Our bungalow here at El Remanso Lodge in the south west of the country is placed at the head of a forest cloaked valley, providing an uninterrupted view of the sea a kilometre distant. The raging surf pounding on the grey sand beach is an ever present background noise; at night surprisingly loud, thunderous even. The breeze from the sea wafts up the valley to provide most welcome cooling and is used by vultures, hawks, kites and the like as a means of soaring effortlessly in search of a meal. Flowers of all colours, shapes and sizes provide nectar for hummingbirds and butterflies whilst fruiting trees offer their bounty for many species of colourful bird. Trails through the dense forest provide access to another world of tall sentinel trees, twisted vines, tangled roots and buttress where millions of leaf cutter ants form flotillas of tiny green sails marching in purposeful ranks. Smaller ants excavate their nests under the soft red soil pellet by pellet, individual insects struggling with a weight that in equivalent terms would crush us. The spoil from the mining piles up like so many miniature volcanoes over the forest floor. Major industry on a macro scale.

Last night a storm raged out to sea, flashes of sheet lightning flooding the troubled sky, painting the night forest in stark monochrome relief. The caressing breeze became a more violent wind enticing the Pacific surf to pummel the thin stretch of beach in angry cascade. The monkeys don't like such events, howling in protest at the interruptions to their slumber.
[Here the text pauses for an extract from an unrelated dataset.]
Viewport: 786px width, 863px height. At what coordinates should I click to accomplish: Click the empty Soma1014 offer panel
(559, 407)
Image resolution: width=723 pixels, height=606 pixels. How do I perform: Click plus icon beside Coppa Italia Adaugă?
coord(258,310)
Yet somehow you accept the disruption, recognise it as a natural response to an elemental phenomenon, roll over and fall asleep.....if you're lucky.
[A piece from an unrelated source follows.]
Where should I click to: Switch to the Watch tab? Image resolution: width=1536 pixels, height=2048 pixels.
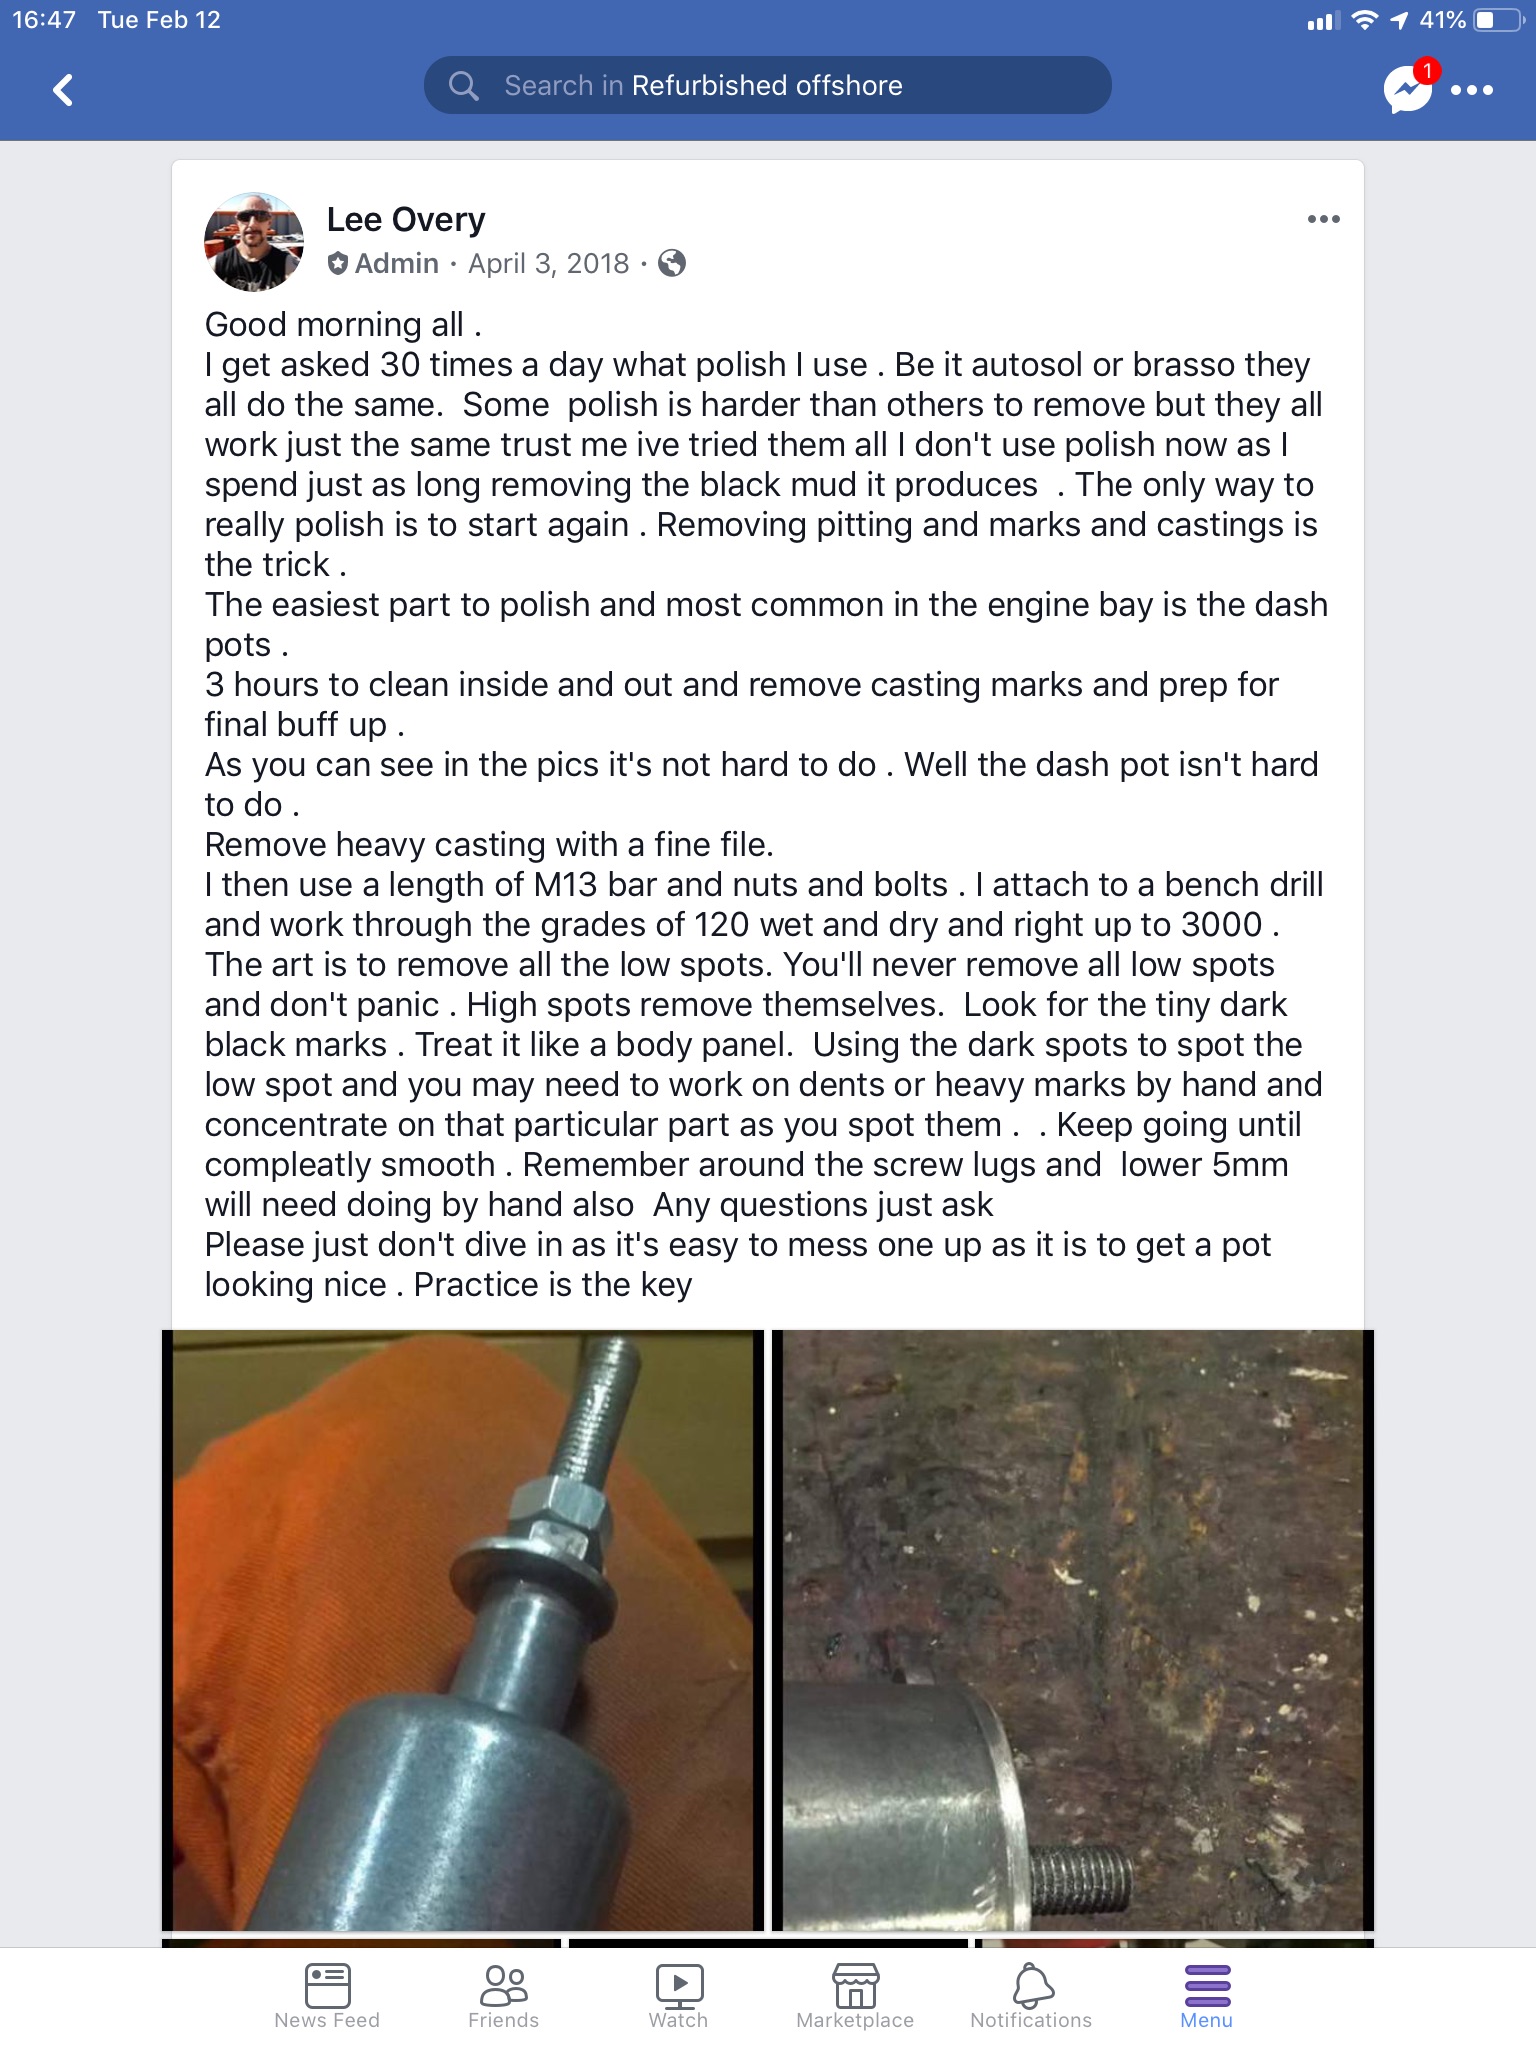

From our elevated vantage point we can see, far below, Brown Pelicans and Great Frigatebirds gliding along the coast. This morning I watched a group of 15 pelicans glide across our eye line for a count of 53 seconds without a wingbeat between them. Quite masterful. During the course of the day the vultures begin to cruise the slopes, mainly Black and Turkey, but today a magnificent King Vulture joined them. Other raptors, Swallow-tailed Kites and a White Hawk have joined the list over the course of the past 24 hours. As I have been writing this post we have become surrounded by a foraging flock of mixed small birds, tanagers, honeycreepers, vireos and many I haven't yet been able to identify. Toucans surreptitiously glide into a nearby tree where they deftly pick small berries from a cluster, holding the prize in the end of their multi-coloured mandibles before, with a quick flick, sending it down their gullet. Scarlet McCaws Screech from hidden tangles whilst butterflies, some as large as a saucer glide across the dappled glade or sip the nectar proffered by almond blossom. As dusk falls, a Common Pauraque (a nightjar), sits on the lawn from where it will make forays into the dusk for moths and other flying insects, bats flit around after the same fodder whilst frogs, cicadas and crickets chirrup and squeak to each other from the undergrowth. 
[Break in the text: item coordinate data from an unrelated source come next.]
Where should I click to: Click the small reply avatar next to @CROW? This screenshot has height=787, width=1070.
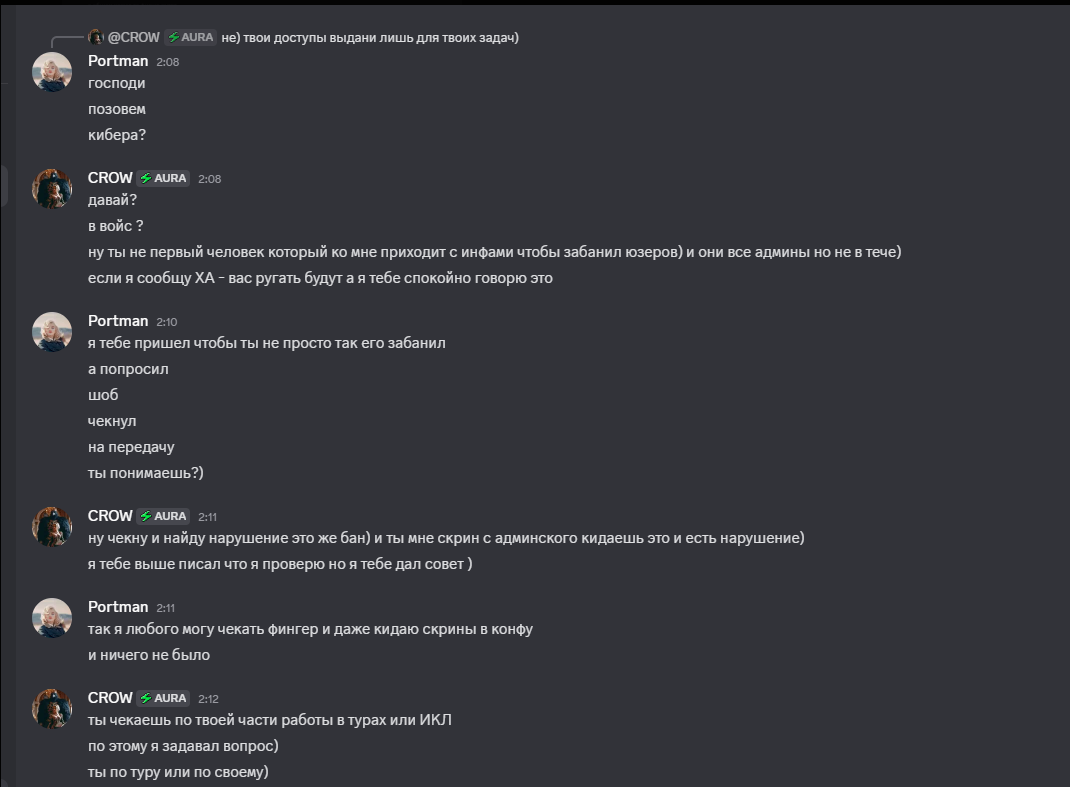[x=96, y=37]
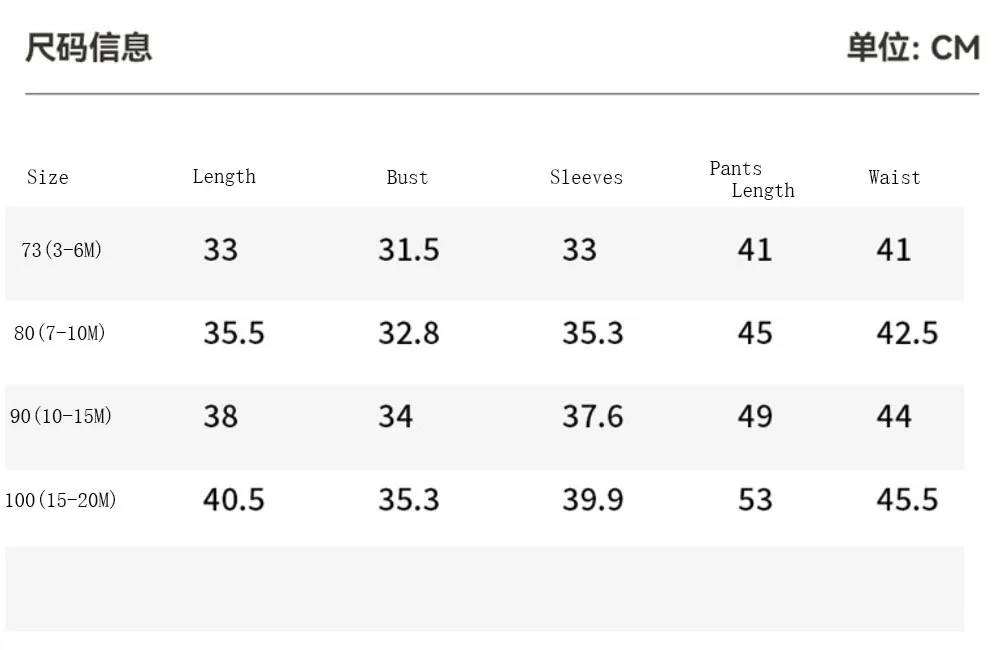Screen dimensions: 1000x650
Task: Click the Pants Length column header
Action: point(752,179)
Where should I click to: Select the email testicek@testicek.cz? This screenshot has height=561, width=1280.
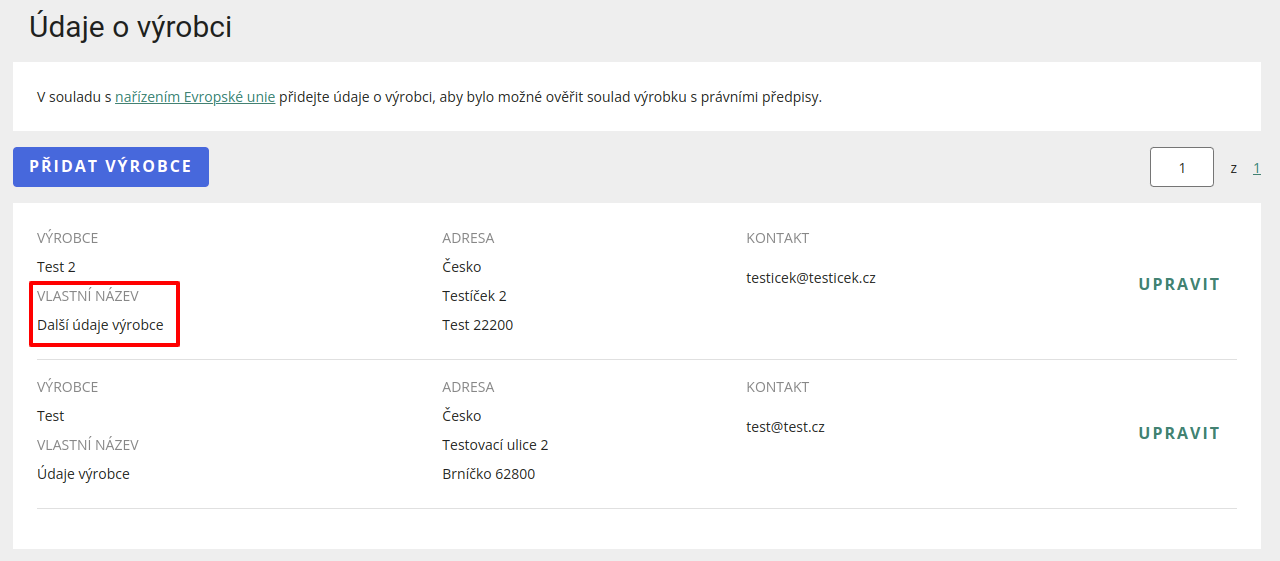click(810, 278)
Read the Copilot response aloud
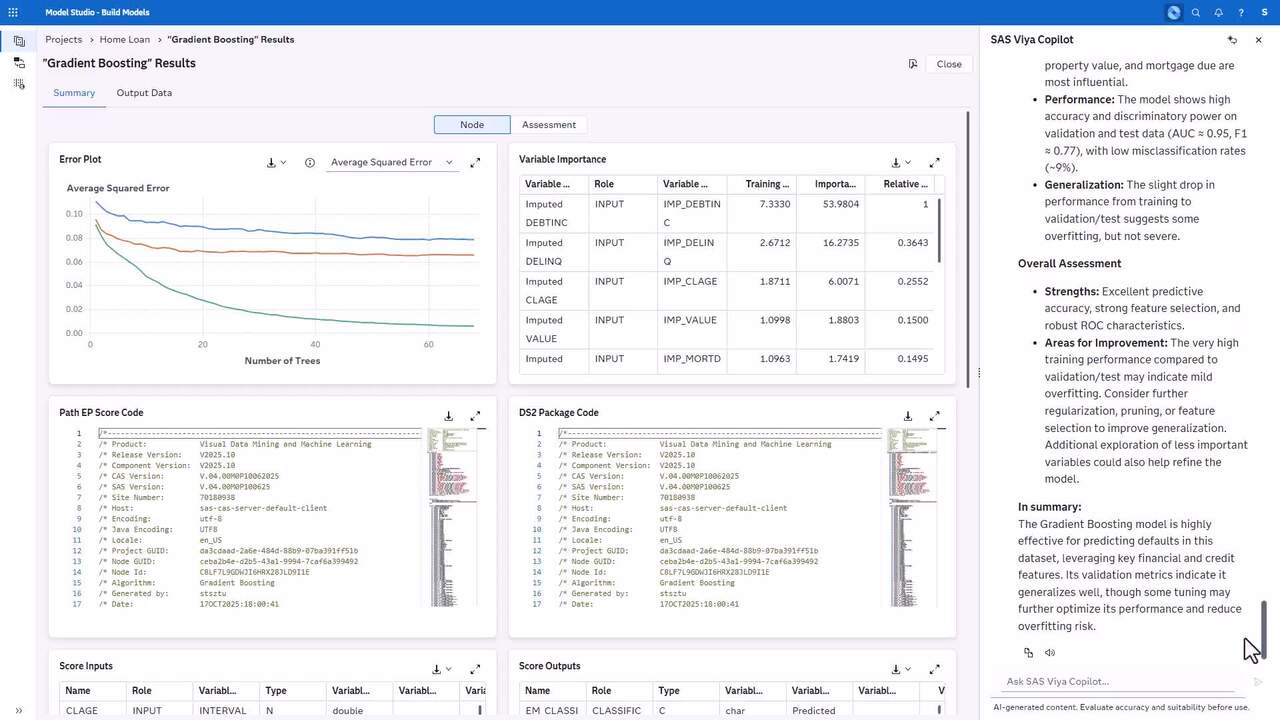Viewport: 1280px width, 720px height. (1050, 653)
It is a wildlife paradise that can be measured scientifically as being so many thousand miles from home, but in emotional and spiritual terms it is light years from our everyday existence. 


  1. Hello, I am a committee member of the RSPB Norwich Local Group. We were wondering if you give talks about your birding experiences at all? If so, please let me know. Apologies for leaving this as a comment, but I couldn't see another way to contact. If you are on twitter, I am @shookway88, then perhaps we can message about any potential talks. Many thanks, Sarah.

    1. Hi Sarah, so sorry for the delay in responding to you but quite frankly I haven't been looking at my blog at all lately. Anyway, I'm afraid I don't tend to get involved in talks, I'm not the best at public speaking and haven't got the equipment to mount a presentation. Sorry about that. Hope you can find other folk to fill the slop....I know how challenging it can be!